Now as the user posts another blog, and you check if that's allowed, you'll get
SELECT COUNT(*) FROM posts WHERE UserID=XXX AND DateOfPost >= 'YYY'
And you do something like this
SELECT changes FROM adminTable WHERE UserID=XXX AND type = 'post'
And if count - changes is ok, you're set.
What about having, in the user table, three columns called remainingPosts, remainingComments and remainingVotes? You'll decrease the columns when the user has performed a specific action, and in this way the admin can always "refill" those columns, even above the original limit.
===
Another option is to store the expiration of the permissions in those columns, so that you can reset the permissions just putting the expiry for a certain column to the day before. You can then use your queries to get the remaining number of posts/comments/votes for the user.
I suggest separating the two concerns entirely:
The process of enabling features/possibilities to users
The data model of user features
For example, you could have a simple many-to-many table representing user features:
user_features(
user_id
,feature_id
,source (admin|earned)
,primary key(user_id, feature_id)
);
This makes it really easy for an administrator to disable/enable parts or all of the feature set.
Your nightly job would query relevant tables and grant/revoke features by inserting/deleting from this table.
If you go with this approach, you can actually give the features either based on a rating or specific actions.

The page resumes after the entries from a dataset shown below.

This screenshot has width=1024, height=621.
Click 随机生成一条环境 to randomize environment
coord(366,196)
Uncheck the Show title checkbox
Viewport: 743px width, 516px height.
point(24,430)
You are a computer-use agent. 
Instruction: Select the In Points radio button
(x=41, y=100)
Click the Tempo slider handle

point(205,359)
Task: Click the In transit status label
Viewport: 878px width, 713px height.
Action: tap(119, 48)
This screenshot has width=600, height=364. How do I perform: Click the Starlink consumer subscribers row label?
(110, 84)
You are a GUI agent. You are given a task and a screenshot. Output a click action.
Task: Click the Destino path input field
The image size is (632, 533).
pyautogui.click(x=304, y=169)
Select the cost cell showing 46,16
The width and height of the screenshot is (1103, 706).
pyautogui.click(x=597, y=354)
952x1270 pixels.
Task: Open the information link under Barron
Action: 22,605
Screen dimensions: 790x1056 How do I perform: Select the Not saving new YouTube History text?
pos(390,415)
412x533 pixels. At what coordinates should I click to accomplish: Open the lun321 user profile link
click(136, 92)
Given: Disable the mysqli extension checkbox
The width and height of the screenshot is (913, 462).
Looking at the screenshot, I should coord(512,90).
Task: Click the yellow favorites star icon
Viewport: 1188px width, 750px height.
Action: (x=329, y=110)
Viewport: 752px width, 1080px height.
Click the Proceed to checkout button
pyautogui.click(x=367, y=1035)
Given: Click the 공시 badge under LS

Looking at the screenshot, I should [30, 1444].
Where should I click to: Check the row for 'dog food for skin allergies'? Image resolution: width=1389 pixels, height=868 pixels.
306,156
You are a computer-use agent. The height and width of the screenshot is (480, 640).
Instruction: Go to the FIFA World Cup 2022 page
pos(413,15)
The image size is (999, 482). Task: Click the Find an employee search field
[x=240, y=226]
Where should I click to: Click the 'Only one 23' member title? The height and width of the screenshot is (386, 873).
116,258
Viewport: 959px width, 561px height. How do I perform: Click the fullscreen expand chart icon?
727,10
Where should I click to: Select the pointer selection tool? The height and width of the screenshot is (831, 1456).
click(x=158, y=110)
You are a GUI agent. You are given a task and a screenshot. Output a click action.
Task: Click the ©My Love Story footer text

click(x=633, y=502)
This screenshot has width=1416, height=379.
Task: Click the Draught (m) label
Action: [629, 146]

A rule such as "3 posts in 3 days", can be implemented like this:
when a user posts, check if the previous post was made within 24 hours.
if yes then
increment counter by 1
record current timestamp
if counter = 3 then
grant feature to user
else
reset counter to 1
record current timestamp
You would need two columns (post_count:int, last_post:date) in some table keyed by user_id.